▶ **WORKING DATA**:
==============================
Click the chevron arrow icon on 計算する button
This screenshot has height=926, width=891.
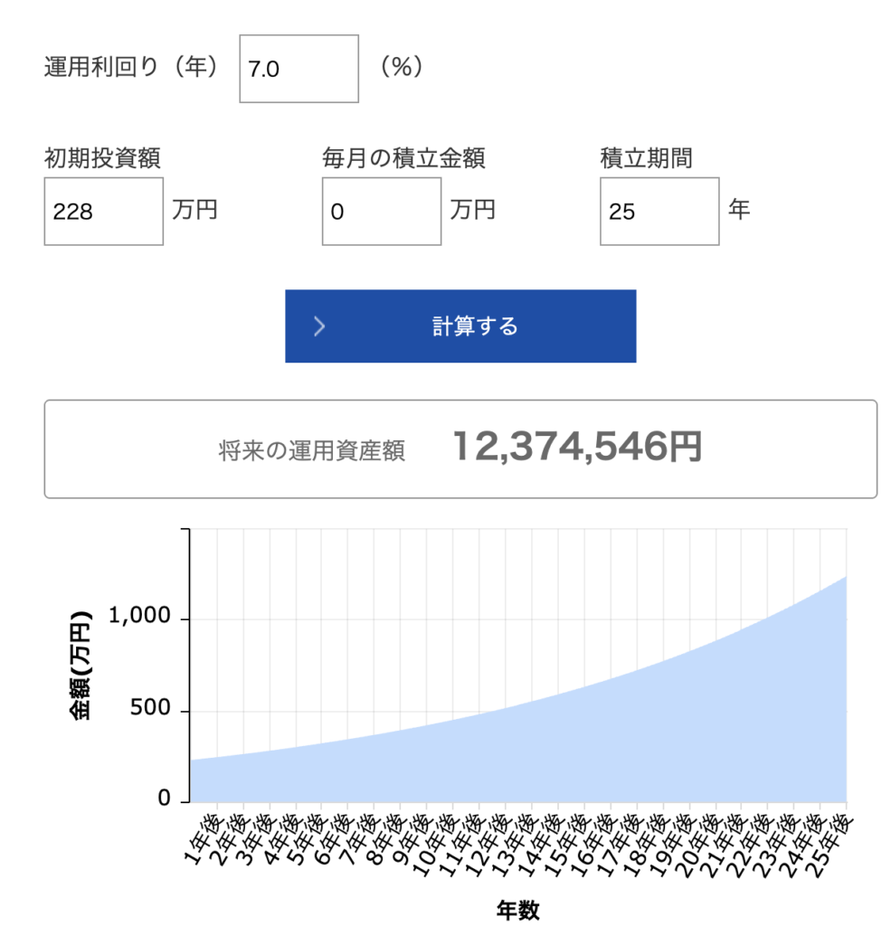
==============================
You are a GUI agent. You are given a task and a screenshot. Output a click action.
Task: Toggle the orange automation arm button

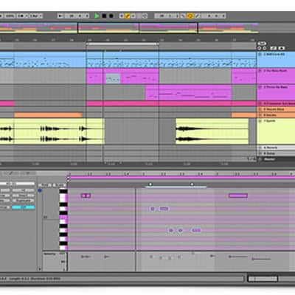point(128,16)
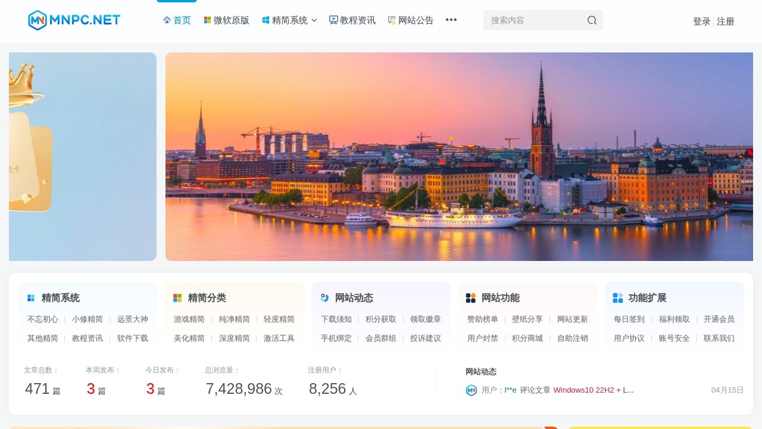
==============================
Output the rows starting at the line containing "You are a GUI" and continuing through the line containing "point(128,16)" as a two-column CSV with the header instruction,coordinates, one line per row. Put each row's text and its answer in separate quoted fields, turn line breaks into spaces, and omit the pictures.

instruction,coordinates
"You are a GUI agent. You are given a task and a screenshot. Output a click action. Task: Toggle the orange automation arm button","point(128,16)"